Kansas State football nominated for Armed Forces Merit Award

By Kenny Lannou

The partnership of the Kansas State football team with the 1-28 Black Lions has created a bond between the university and the United States Army post at Fort Riley. This relationship has been nominated for the 2013 Armed Forces Merit Award presented by the Football Writers Association of America.

Coordinated by the staff at the Bell Helicopter Armed Forces Bowl, the Armed Forces Merit Award presented by the Football Writers Association of America was created in June 2012“to honor an individual and/or a group within the realm of the sport of football. The second recipient of the award will be announced Nov. 11 on Veterans Day.

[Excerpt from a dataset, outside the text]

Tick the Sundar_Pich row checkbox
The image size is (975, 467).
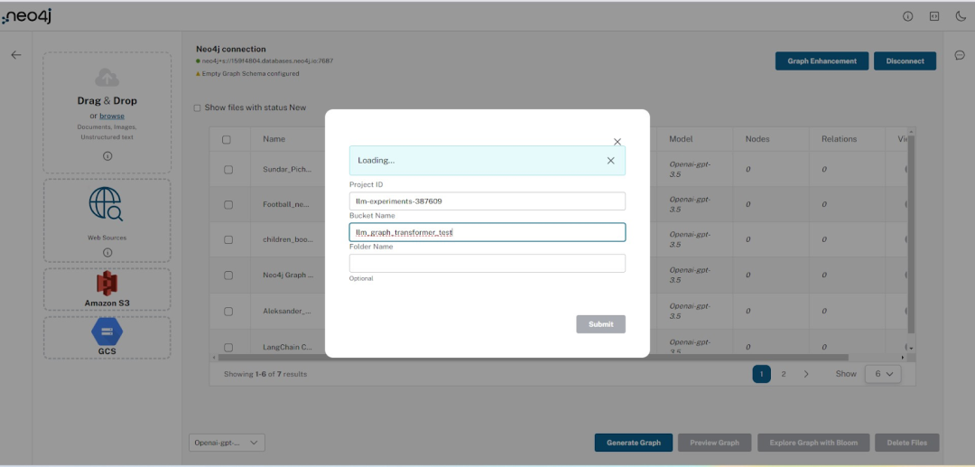pyautogui.click(x=228, y=170)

Bronze Star Green Beret solider Nate Boyer, a member of the University of Texas football team, was the first recipient in November 2012 of the Armed Forces Merit Award presented by the association.

The partnership started in 2006 when Lt. Col.  Patrick Frank of the Black Lions approached former Wildcat coach Ron Prince about partnering his soldiers with the Kansas State student-athletes. The partnership has continued with under legendary Wildcat coach Bill Snyder.

In addition to hosting joint workouts, Snyder and his son, assistant head coach Sean Snyder, have attended deployment and return ceremonies for the Black Lions, and they post newsletters from the regiment in the locker room.

“Our guys — and I didn’t realize this at first — they carried names and faces of those guys around. When the Black Lions were over in Afghanistan, the players were looking at the newsletters, and they were concerned about the soldiers’ well-being,” Sean Snyder said.

While many college football teams have a military appreciation day with an appearance by the color guard and a section of soldiers in the stands, K-State takes the tribute game to a higher level. At this year’s Fort Riley Day game Nov. 2 against Iowa State, more than 1,000 soldiers and family members will be treated to a pregame tailgate party with free food and beer and donated tickets.

The school’s football team also has attended physical training and spent a day in the life of a soldier. The Wildcats have recorded numerous videos and written cards to be shared with the unit through their deployments. The Black Lions in return spend personal time with K-State coaching and support staffs.

The partnership between the Black Lions and the football team also has impacted other sports on the Manhattan campus. Each of the university’s sports have paired with a designated unit on campus to begin their own partnerships and support systems.

In an extensive Oct. 11 article in the Kansas City Star Magazine, titled "K-State athletes and Fort Riley soldiers join forces," Cindy Hoedel wrote that “the football partnership helped start a bigger relationship between the university and Fort Riley in 2008. What separates the K-State/Fort Riley partnership from military outreach programs at other universities is support from the top leaders of each institution.”

Hoedel’s article mentioned a visit to troops in Iraq in 2010 by Kansas State President Kirk Schulz and three faculty members. The group flew by Black Hawk helicopters and traveled by mine-resistant vehicles as they lived in troop housing for five days to see what the soldiers were experiencing.

“I don’t know how many university presidents have flown to Iraq,” said former chairman of the Joint Chiefs of Staff Richard Myers, a K-State alum and a four-star general in the Air Force. “That speaks volumes.”

The Star Magazine article noted that other universities and colleges near military bases, Louisville, Texas-San Antonio, Syracuse and San Diego State, have approached K-State to learn how its military partnership works. Interest is also on the military side.